==== The input ====

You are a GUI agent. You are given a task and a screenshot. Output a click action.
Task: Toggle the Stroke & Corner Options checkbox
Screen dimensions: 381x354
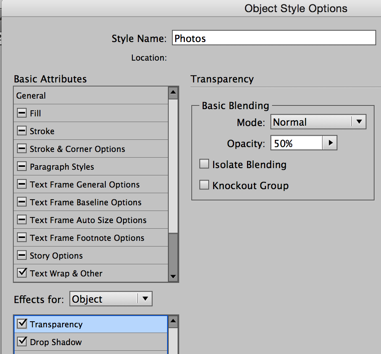22,149
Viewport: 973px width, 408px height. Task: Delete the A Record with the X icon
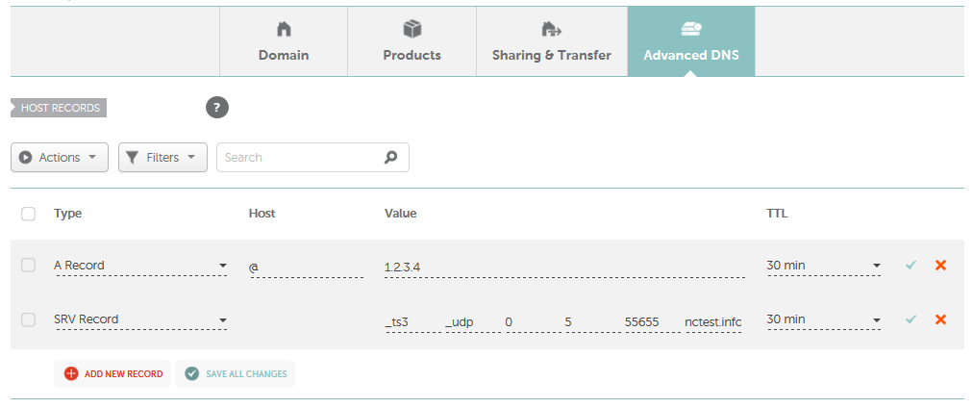coord(940,266)
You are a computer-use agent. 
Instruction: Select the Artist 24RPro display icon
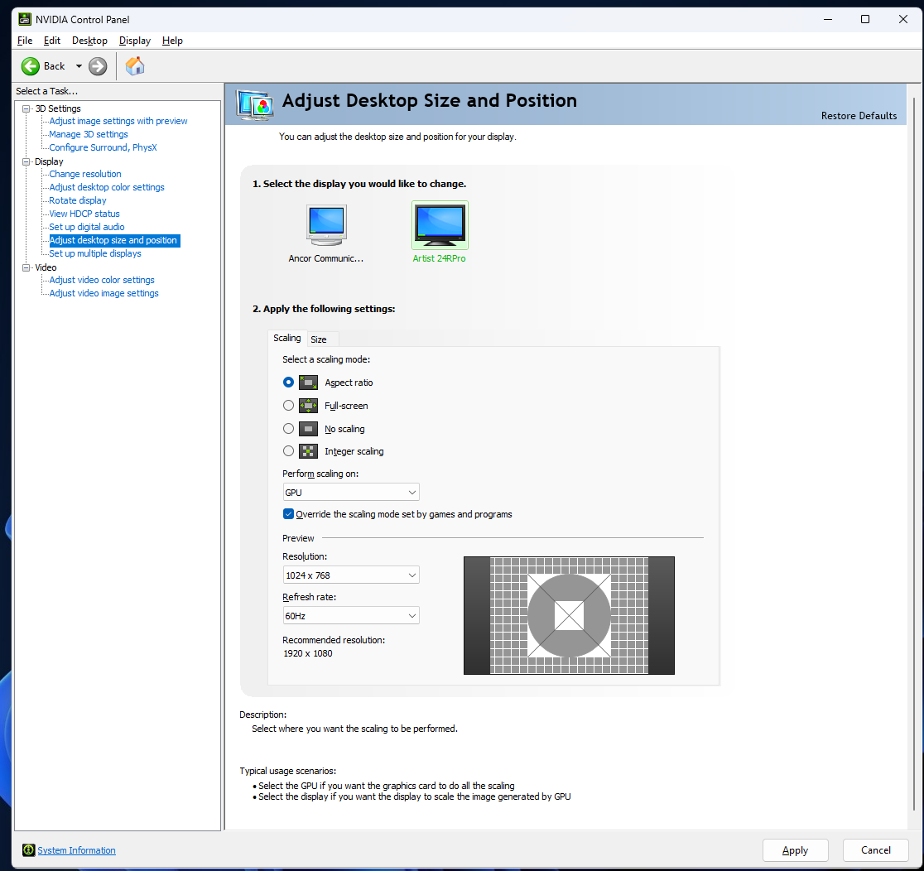[440, 224]
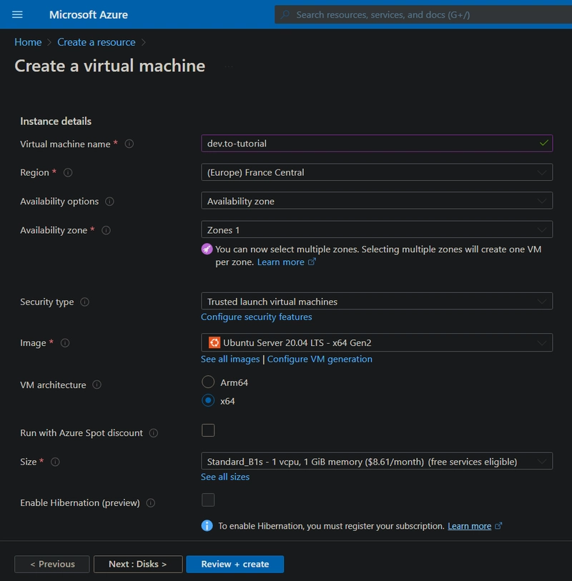Screen dimensions: 572x581
Task: Navigate to Create a resource breadcrumb
Action: [97, 42]
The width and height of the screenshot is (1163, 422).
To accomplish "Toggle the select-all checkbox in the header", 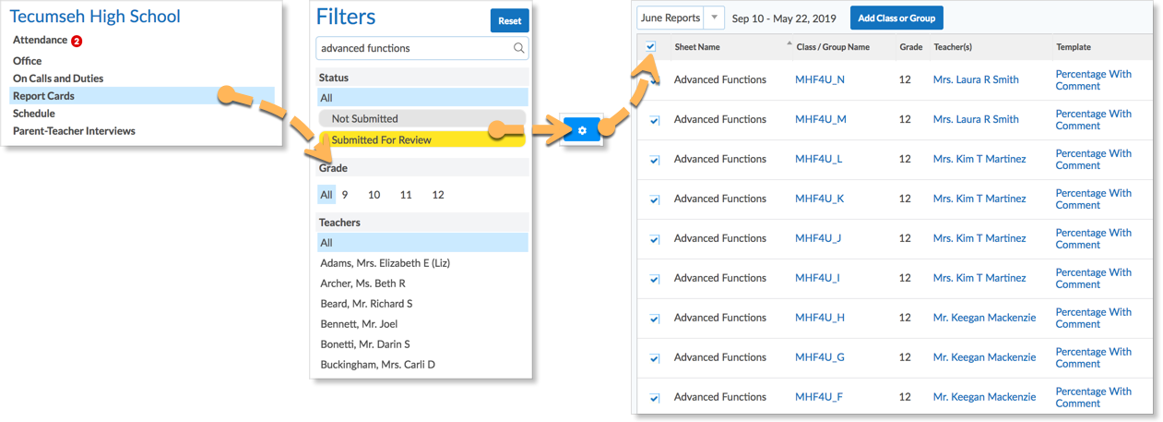I will [651, 47].
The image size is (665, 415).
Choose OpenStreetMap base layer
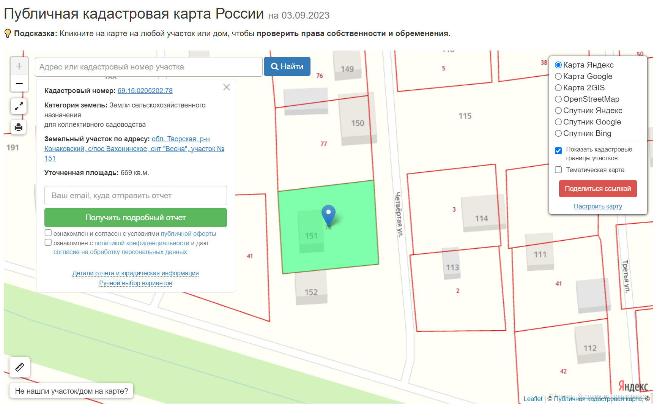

====

_Task to complete_. To complete this exercise, transcribe exactly the lines above from the one that holds "Viewport: 973px width, 408px" through the one that holds "The width and". Pictures stay out.

_Written answer_.
Viewport: 973px width, 408px height. Task: Delete the A Record with the X icon
coord(940,266)
You are a computer-use agent. 
Instruction: Select the Artist 24RPro display icon
[440, 224]
Screen dimensions: 572x581
Task: Navigate to Create a resource breadcrumb
Action: [97, 42]
The width and height of the screenshot is (1163, 422).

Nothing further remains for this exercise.